**Exercise aim:** The expected output is the complete data, reproduced exactly.

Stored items
**********

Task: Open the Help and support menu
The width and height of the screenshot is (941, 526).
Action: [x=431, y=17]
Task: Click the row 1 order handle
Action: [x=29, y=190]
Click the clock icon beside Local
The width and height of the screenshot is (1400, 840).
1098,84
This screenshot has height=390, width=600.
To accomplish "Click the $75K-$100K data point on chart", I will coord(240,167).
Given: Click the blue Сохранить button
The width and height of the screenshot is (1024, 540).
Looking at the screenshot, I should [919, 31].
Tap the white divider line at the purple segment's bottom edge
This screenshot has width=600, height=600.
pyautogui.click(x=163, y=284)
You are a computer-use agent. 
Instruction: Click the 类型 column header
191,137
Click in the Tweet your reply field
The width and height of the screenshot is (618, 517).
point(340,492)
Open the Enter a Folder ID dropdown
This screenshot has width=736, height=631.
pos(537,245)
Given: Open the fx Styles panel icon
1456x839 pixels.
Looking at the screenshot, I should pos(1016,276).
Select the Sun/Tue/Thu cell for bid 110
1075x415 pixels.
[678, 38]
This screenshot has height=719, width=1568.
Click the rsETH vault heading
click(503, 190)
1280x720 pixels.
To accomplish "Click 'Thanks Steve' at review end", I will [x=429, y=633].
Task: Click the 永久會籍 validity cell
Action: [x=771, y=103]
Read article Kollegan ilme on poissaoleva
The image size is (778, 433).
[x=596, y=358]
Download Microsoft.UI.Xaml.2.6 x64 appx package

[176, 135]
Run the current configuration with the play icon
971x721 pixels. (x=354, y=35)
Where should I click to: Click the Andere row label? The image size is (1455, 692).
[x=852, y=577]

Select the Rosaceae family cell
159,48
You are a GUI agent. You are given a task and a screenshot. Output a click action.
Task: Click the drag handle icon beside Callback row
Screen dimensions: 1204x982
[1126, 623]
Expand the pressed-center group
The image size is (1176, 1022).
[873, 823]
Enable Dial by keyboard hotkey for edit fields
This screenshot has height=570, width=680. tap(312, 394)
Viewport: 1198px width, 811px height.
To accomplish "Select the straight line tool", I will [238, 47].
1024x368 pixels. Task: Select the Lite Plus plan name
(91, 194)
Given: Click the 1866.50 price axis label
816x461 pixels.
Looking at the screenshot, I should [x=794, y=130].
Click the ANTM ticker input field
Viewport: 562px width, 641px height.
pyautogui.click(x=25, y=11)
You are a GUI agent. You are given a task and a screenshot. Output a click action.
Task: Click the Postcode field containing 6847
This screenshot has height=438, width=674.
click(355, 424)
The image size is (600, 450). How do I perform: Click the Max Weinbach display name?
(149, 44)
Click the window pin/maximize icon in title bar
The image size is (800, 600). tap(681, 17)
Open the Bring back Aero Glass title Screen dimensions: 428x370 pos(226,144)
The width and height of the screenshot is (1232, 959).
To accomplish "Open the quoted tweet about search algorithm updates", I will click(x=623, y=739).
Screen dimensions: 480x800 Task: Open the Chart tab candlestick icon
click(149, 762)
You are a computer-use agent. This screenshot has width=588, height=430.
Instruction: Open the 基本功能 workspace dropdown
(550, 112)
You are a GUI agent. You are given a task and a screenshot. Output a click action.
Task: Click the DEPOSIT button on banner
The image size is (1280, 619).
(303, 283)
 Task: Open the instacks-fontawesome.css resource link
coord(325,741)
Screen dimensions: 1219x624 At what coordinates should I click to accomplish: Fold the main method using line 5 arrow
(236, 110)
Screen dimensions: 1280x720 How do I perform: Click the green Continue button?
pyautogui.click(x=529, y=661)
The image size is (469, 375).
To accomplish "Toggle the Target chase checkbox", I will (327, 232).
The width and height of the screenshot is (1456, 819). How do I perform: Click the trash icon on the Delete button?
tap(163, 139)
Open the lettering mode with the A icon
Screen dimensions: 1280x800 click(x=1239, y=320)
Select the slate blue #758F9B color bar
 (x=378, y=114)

**********

**Response for this exercise:**
Task: Open the Help and support menu
The width and height of the screenshot is (941, 526).
Action: [x=431, y=17]
Task: Click the row 1 order handle
Action: [x=29, y=190]
Click the clock icon beside Local
The width and height of the screenshot is (1400, 840).
1098,84
This screenshot has height=390, width=600.
To accomplish "Click the $75K-$100K data point on chart", I will coord(240,167).
Given: Click the blue Сохранить button
The width and height of the screenshot is (1024, 540).
Looking at the screenshot, I should [919, 31].
Tap the white divider line at the purple segment's bottom edge
This screenshot has width=600, height=600.
pyautogui.click(x=163, y=284)
You are a computer-use agent. 
Instruction: Click the 类型 column header
191,137
Click in the Tweet your reply field
The width and height of the screenshot is (618, 517).
point(340,492)
Open the Enter a Folder ID dropdown
This screenshot has width=736, height=631.
pos(537,245)
Given: Open the fx Styles panel icon
1456x839 pixels.
Looking at the screenshot, I should pos(1016,276).
Select the Sun/Tue/Thu cell for bid 110
1075x415 pixels.
[678, 38]
This screenshot has height=719, width=1568.
Click the rsETH vault heading
click(503, 190)
1280x720 pixels.
To accomplish "Click 'Thanks Steve' at review end", I will [x=429, y=633].
Task: Click the 永久會籍 validity cell
Action: [x=771, y=103]
Read article Kollegan ilme on poissaoleva
The image size is (778, 433).
[x=596, y=358]
Download Microsoft.UI.Xaml.2.6 x64 appx package

[176, 135]
Run the current configuration with the play icon
971x721 pixels. (x=354, y=35)
Where should I click to: Click the Andere row label? The image size is (1455, 692).
[x=852, y=577]

Select the Rosaceae family cell
159,48
You are a GUI agent. You are given a task and a screenshot. Output a click action.
Task: Click the drag handle icon beside Callback row
Screen dimensions: 1204x982
[1126, 623]
Expand the pressed-center group
The image size is (1176, 1022).
[873, 823]
Enable Dial by keyboard hotkey for edit fields
This screenshot has height=570, width=680. tap(312, 394)
Viewport: 1198px width, 811px height.
To accomplish "Select the straight line tool", I will [238, 47].
1024x368 pixels. Task: Select the Lite Plus plan name
(91, 194)
Given: Click the 1866.50 price axis label
816x461 pixels.
Looking at the screenshot, I should [x=794, y=130].
Click the ANTM ticker input field
Viewport: 562px width, 641px height.
pyautogui.click(x=25, y=11)
You are a GUI agent. You are given a task and a screenshot. Output a click action.
Task: Click the Postcode field containing 6847
This screenshot has height=438, width=674.
click(355, 424)
The image size is (600, 450). How do I perform: Click the Max Weinbach display name?
(149, 44)
Click the window pin/maximize icon in title bar
The image size is (800, 600). tap(681, 17)
Open the Bring back Aero Glass title Screen dimensions: 428x370 pos(226,144)
The width and height of the screenshot is (1232, 959).
To accomplish "Open the quoted tweet about search algorithm updates", I will click(x=623, y=739).
Screen dimensions: 480x800 Task: Open the Chart tab candlestick icon
click(149, 762)
You are a computer-use agent. This screenshot has width=588, height=430.
Instruction: Open the 基本功能 workspace dropdown
(550, 112)
You are a GUI agent. You are given a task and a screenshot. Output a click action.
Task: Click the DEPOSIT button on banner
The image size is (1280, 619).
(303, 283)
 Task: Open the instacks-fontawesome.css resource link
coord(325,741)
Screen dimensions: 1219x624 At what coordinates should I click to accomplish: Fold the main method using line 5 arrow
(236, 110)
Screen dimensions: 1280x720 How do I perform: Click the green Continue button?
pyautogui.click(x=529, y=661)
The image size is (469, 375).
To accomplish "Toggle the Target chase checkbox", I will (327, 232).
The width and height of the screenshot is (1456, 819). How do I perform: Click the trash icon on the Delete button?
tap(163, 139)
Open the lettering mode with the A icon
Screen dimensions: 1280x800 click(x=1239, y=320)
Select the slate blue #758F9B color bar
 (x=378, y=114)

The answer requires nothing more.